The death of 9-year-old Roman Miller has led to strong calls for change for students who walk or bike to school.

SARASOTA, Fla. — County commissioners voted Tuesday to direct municipal, law enforcement and school staff to work together on how to create safer routes to school following the death of  9-year-old Roman Miller.

Miller was killed after being hit by a pickup truck as he and his sister rode their bikes to nearby Brentwood Elementary on Monday morning. The two were in a crosswalk at the intersection of Nodosa Drive and Webber Street, where investigators say the driver stopped to let Miller’s sister pass but claimed to have never seen Miller.

RELATED: 9-year-old boy riding bike to school dies after being hit by truck in Sarasota County

As a memorial at the intersection where Miller was killed grows, so do questions about the state’s so-called "two-mile rule." Under Florida law, the rule lets schools off the hook for bus service for students—like Roman—who live within two miles of their school.

It’s a rule the family’s longtime friend-turned spokesperson Joshua Morrison calls ridiculous.

On Tuesday, County Commissioner Christian Ziegler acknowledged his own concerns with the two-mile rule but Morrison questions why similar concerns raised in the past have gone unanswered until now.

“There's been countless people who've tried talking to the commission and school board over the past couple years,” Morrison said. “It's a shame that something like this has to happen for them to quickly do something."

(Jobs):
a) Which people does the article about Roman Miller's death name?
b) Does the article about Roman Miller's death agree with each statement? (i) The driver said they never saw Miller. (ii) Miller was riding to school alone. (iii) The two-mile rule requires schools to provide buses for students who live within two miles.
c) Write the next few paragraphs of the article about Roman Miller's death, picking up after Morrison's quote.

(Supplied data):

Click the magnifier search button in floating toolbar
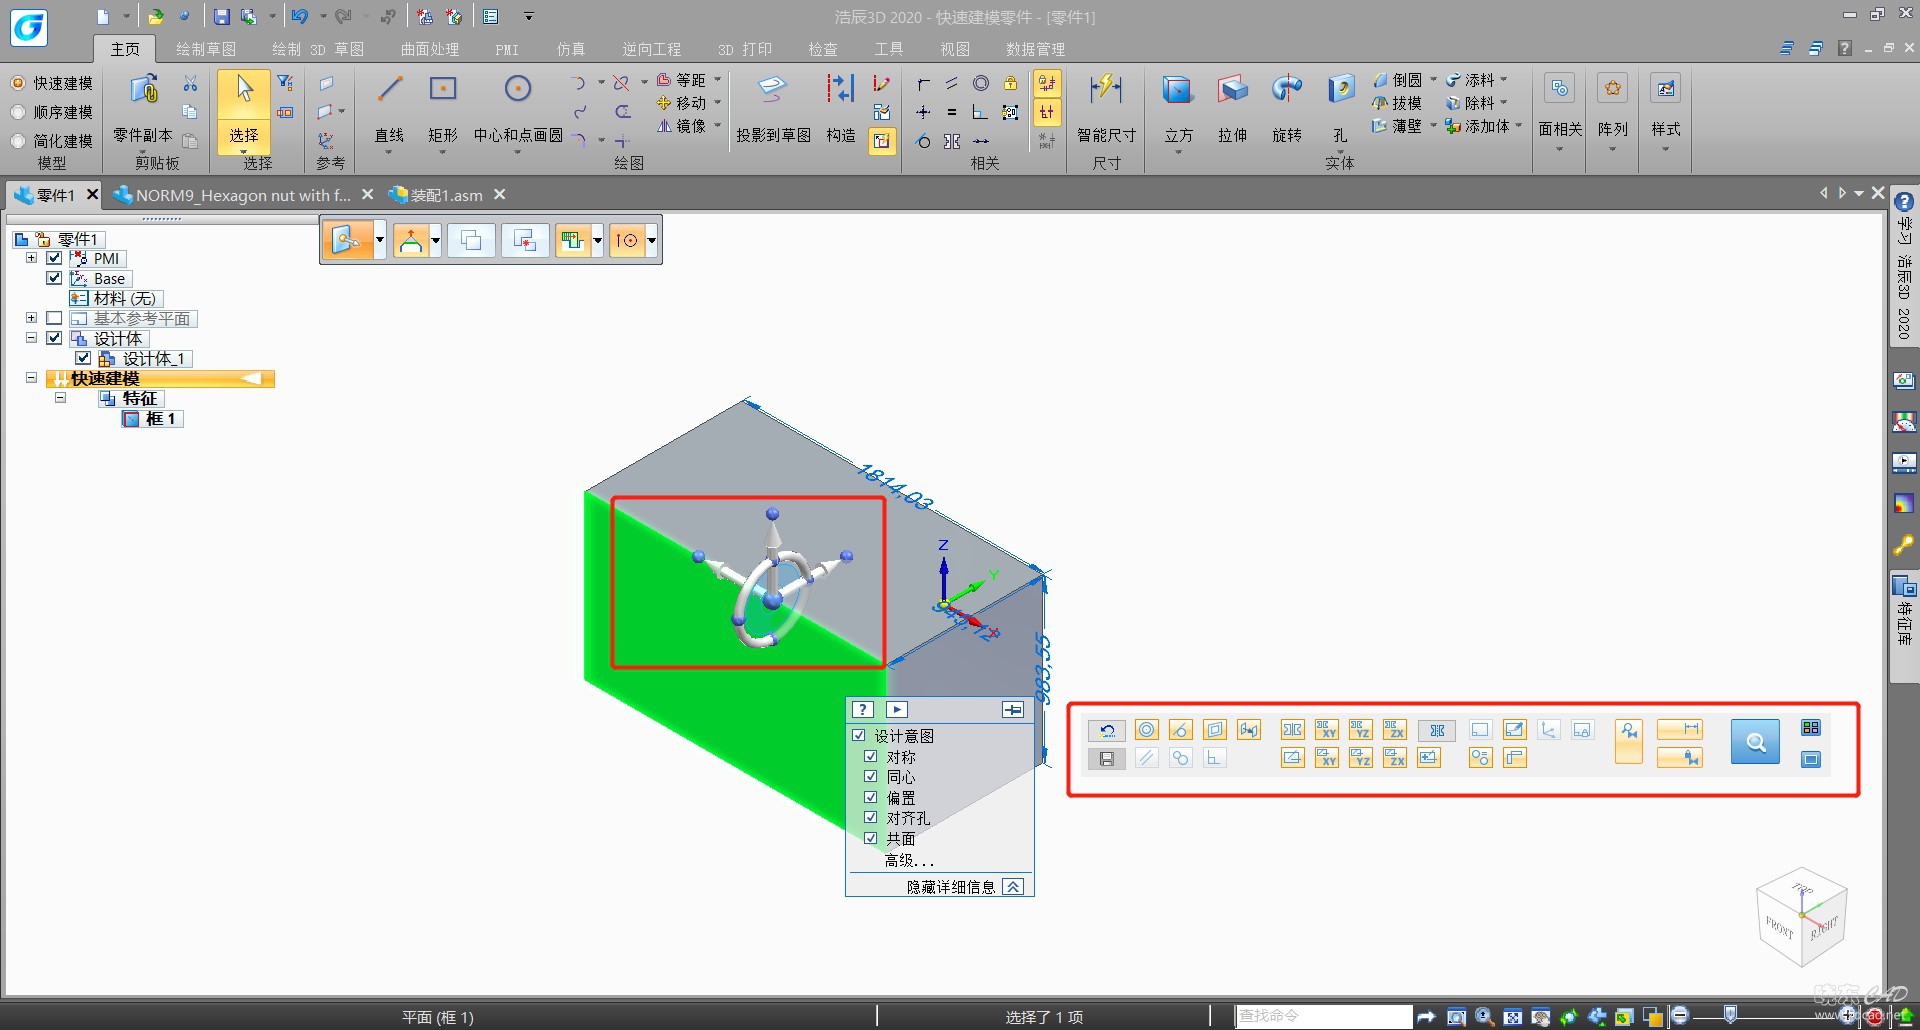The height and width of the screenshot is (1030, 1920). click(x=1755, y=742)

(Expected outputs):
a) Roman Miller, Joshua Morrison, Christian Ziegler

b)
(i) Yes: "claimed to have never seen Miller"
(ii) No: "as he and his sister rode their bikes to nearby Brentwood Elementary"
(iii) No: "the rule lets schools off the hook for bus service for students—like Roman—who live within two miles of their school"

c)
Ziegler told commissioners staff should look into what can be done to improve safety beyond just speed bumps or more crossing guards. He suggested creating designated "safe routes" for students who walk or ride their bikes to school.

"Where if we have main corridors taken care of and maybe we extend crossing guards a little bit father and we make it clear that if you get from your house to one of these corridors you get a safe route to school,” he said.

“Getting kids to school safely, I can’t think of anything that’s more important for this commission.”

It’s a welcome step, Morrison says, but one that comes too late for the Millers.

"Pardon my French but, get off your butt and this could've been avoided,” he said.

No timetable has been set for when these recommendations should be completed.

In the meantime, a vigil for Roman is planned for this 6 p.m. Thursday at Brentwood Elementary for his classmates and the neighborhood.

Florida Highway Patrol says the deadly crash remains under investigation and charges against the driver, 25-year-old Charity Lamb, are still pending.